One map traced a spiral to a spot marked, Everything ends here.

The Final Descent

At the spiral’s center, Leah and Mason found the remains of a shelter: a door, half-buried, carved with the words He followed me back. In a hollow log, they found a digital camera with a memory card. The images were chilling—years of hikers, all unaware, all watched. The last photo: a man screaming in terror, a tall, blurred figure in the trees behind him.

Bringing the Story to Light

With evidence in hand—photos, artifacts, names—Leah and Mason returned to the ranger station. They published everything: Simon’s last photo, the cairn, the watcher. The story went live, a digital archive for the missing and their families.

People wrote in:
I saw something like this in the Sawtooths in ‘98.
My sister vanished in Glacier—her last photo showed someone in the trees.

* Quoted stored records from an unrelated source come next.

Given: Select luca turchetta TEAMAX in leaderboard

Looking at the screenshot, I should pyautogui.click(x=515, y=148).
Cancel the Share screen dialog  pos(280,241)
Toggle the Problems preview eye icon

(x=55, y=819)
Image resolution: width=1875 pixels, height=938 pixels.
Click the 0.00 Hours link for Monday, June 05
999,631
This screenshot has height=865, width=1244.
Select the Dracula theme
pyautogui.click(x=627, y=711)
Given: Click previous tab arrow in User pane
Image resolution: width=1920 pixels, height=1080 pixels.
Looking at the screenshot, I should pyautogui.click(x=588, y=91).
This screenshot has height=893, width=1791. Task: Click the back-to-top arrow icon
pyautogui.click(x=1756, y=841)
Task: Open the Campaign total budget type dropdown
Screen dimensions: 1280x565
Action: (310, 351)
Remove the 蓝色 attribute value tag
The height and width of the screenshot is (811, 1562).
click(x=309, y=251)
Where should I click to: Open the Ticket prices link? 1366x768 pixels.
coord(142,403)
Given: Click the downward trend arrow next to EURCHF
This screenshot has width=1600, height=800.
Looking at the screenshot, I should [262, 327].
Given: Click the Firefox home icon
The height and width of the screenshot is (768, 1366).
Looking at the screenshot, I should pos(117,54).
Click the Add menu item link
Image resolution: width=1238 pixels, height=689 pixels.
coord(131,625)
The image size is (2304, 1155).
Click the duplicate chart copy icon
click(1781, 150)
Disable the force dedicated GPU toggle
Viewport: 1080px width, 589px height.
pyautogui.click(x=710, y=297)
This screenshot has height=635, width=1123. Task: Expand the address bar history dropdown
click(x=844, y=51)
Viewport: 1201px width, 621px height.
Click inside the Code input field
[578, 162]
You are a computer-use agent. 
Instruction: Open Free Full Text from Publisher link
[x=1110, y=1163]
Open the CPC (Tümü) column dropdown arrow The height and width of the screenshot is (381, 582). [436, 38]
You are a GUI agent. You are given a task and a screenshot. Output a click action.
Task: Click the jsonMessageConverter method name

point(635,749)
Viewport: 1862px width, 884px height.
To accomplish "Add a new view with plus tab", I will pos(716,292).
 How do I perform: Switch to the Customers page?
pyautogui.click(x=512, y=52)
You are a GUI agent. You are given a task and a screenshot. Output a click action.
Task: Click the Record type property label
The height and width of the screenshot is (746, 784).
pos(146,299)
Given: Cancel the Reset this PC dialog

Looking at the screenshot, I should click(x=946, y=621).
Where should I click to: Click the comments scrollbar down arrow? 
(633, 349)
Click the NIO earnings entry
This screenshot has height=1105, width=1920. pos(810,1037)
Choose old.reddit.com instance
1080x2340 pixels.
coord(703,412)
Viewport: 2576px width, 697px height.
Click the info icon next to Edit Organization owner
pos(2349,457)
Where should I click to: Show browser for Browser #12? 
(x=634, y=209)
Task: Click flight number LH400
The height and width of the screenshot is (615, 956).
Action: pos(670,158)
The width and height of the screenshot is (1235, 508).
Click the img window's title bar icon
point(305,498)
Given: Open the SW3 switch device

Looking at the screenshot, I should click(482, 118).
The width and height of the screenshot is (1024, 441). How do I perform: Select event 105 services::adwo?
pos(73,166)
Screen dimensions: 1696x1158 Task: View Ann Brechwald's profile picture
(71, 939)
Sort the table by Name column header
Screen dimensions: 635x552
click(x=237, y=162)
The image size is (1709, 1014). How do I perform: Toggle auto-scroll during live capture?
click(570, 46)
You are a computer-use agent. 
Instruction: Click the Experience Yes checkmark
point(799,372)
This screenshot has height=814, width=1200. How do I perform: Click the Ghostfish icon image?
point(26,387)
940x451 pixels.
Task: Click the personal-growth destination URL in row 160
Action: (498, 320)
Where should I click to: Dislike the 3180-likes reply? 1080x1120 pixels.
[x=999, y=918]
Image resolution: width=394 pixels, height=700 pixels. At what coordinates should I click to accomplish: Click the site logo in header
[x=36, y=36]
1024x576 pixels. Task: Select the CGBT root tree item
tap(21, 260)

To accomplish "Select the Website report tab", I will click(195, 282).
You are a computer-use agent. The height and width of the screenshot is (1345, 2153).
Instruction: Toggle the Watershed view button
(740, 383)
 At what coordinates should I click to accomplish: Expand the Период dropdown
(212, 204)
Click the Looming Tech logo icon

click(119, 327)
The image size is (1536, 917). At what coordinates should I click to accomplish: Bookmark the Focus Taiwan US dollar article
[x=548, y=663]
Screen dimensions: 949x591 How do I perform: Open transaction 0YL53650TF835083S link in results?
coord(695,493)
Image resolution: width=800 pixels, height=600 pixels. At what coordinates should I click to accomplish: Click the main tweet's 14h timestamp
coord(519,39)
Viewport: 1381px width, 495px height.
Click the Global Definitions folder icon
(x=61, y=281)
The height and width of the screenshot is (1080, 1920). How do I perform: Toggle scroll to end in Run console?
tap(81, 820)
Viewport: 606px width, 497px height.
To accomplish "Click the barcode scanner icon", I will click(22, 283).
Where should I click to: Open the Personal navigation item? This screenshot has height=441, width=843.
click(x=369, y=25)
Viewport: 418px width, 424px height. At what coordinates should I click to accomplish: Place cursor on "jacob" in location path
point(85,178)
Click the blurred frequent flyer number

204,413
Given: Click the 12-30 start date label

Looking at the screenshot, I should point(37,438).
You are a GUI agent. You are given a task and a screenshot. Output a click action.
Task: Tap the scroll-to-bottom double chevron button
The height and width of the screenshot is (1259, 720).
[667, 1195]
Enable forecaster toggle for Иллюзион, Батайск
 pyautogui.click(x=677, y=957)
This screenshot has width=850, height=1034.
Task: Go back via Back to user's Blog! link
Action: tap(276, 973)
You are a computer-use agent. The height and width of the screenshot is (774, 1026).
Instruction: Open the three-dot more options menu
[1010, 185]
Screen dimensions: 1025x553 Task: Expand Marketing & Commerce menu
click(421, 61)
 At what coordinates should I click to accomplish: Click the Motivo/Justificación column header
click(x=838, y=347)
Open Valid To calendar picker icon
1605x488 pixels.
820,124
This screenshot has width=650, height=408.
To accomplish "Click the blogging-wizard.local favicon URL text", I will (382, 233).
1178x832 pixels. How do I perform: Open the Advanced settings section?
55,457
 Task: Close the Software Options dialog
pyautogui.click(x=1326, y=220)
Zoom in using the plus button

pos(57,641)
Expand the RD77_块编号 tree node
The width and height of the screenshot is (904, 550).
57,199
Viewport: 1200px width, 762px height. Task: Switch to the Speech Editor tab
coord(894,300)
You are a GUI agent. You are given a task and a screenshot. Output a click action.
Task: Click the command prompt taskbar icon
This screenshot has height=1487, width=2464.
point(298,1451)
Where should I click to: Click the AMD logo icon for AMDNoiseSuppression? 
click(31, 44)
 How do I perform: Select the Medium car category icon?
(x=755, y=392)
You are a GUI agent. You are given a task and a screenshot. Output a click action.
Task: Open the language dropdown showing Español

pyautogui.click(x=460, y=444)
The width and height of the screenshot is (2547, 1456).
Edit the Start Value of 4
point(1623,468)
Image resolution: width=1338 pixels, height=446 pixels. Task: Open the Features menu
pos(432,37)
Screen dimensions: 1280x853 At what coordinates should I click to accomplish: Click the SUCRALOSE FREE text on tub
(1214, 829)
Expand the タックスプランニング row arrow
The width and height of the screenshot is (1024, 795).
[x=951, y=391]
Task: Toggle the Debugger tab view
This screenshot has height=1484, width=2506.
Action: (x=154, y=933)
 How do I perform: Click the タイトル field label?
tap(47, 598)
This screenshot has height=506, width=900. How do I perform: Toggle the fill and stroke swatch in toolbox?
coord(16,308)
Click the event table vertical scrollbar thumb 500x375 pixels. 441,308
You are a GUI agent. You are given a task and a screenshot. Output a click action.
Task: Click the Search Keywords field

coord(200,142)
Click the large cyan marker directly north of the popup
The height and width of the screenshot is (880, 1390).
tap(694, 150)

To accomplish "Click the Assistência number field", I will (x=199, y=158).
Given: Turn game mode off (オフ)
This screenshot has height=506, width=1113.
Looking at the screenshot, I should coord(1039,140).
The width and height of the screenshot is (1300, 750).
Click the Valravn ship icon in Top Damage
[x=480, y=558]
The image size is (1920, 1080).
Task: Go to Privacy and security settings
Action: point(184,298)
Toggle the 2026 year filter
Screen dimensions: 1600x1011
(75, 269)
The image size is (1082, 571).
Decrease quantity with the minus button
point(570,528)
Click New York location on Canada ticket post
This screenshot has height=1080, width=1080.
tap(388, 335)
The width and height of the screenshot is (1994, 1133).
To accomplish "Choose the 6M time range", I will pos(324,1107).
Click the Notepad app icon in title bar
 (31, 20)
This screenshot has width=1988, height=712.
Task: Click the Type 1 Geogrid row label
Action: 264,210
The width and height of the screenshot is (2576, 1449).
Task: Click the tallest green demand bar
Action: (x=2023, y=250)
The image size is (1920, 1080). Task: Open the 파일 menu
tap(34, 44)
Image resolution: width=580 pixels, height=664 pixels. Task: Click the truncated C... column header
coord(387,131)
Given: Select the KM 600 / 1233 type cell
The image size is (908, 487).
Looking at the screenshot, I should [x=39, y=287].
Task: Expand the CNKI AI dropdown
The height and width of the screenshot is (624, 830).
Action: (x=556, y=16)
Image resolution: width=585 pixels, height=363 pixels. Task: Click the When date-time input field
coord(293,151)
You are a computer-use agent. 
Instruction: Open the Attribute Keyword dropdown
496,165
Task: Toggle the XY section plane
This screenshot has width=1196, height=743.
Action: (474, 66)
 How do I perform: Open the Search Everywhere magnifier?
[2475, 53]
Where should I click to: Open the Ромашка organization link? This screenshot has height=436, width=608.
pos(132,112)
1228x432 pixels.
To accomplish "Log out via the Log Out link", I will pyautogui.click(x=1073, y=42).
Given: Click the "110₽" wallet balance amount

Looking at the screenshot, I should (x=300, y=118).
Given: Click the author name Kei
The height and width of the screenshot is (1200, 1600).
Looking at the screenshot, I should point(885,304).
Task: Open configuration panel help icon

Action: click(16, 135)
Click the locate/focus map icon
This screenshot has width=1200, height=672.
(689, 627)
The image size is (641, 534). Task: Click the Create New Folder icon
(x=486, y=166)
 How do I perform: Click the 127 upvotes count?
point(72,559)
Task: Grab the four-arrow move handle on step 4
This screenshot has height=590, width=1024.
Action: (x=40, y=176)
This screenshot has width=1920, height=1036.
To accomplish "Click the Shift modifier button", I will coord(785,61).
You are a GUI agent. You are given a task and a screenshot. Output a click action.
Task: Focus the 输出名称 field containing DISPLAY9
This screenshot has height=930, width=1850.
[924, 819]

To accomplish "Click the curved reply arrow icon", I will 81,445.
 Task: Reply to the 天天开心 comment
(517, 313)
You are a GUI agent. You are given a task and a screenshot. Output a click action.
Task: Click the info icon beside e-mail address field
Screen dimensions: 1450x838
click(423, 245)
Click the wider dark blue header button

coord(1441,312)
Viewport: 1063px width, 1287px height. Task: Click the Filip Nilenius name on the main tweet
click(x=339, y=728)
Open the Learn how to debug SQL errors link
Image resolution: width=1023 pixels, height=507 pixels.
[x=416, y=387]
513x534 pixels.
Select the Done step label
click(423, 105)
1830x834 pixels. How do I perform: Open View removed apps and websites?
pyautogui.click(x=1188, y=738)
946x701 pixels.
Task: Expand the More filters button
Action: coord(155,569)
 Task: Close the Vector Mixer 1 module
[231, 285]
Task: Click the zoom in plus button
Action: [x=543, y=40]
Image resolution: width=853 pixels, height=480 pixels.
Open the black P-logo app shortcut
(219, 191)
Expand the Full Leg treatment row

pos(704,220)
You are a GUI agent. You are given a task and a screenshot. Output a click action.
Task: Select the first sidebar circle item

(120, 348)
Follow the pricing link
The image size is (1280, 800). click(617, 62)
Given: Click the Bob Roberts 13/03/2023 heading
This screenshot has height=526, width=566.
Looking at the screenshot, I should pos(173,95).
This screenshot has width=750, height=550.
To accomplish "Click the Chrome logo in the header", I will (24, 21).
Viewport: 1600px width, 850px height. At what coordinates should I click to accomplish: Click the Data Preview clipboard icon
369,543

The mystery wasn’t closed. But now, at last, it was known.

Epilogue: The Ridge Remembers

On the ridge, the drone’s camera caught a final image: a lone figure, unmoving, face hidden in shadow, standing above the scarred pine. Then, as if knowing it was seen, it vanished.

Some trails don’t end. They wait—silent, patient—for the next person to walk too far and find the watcher in the woods.

If you hike the Bitterroot, remember: not every trail is on the map. And not every shadow is empty.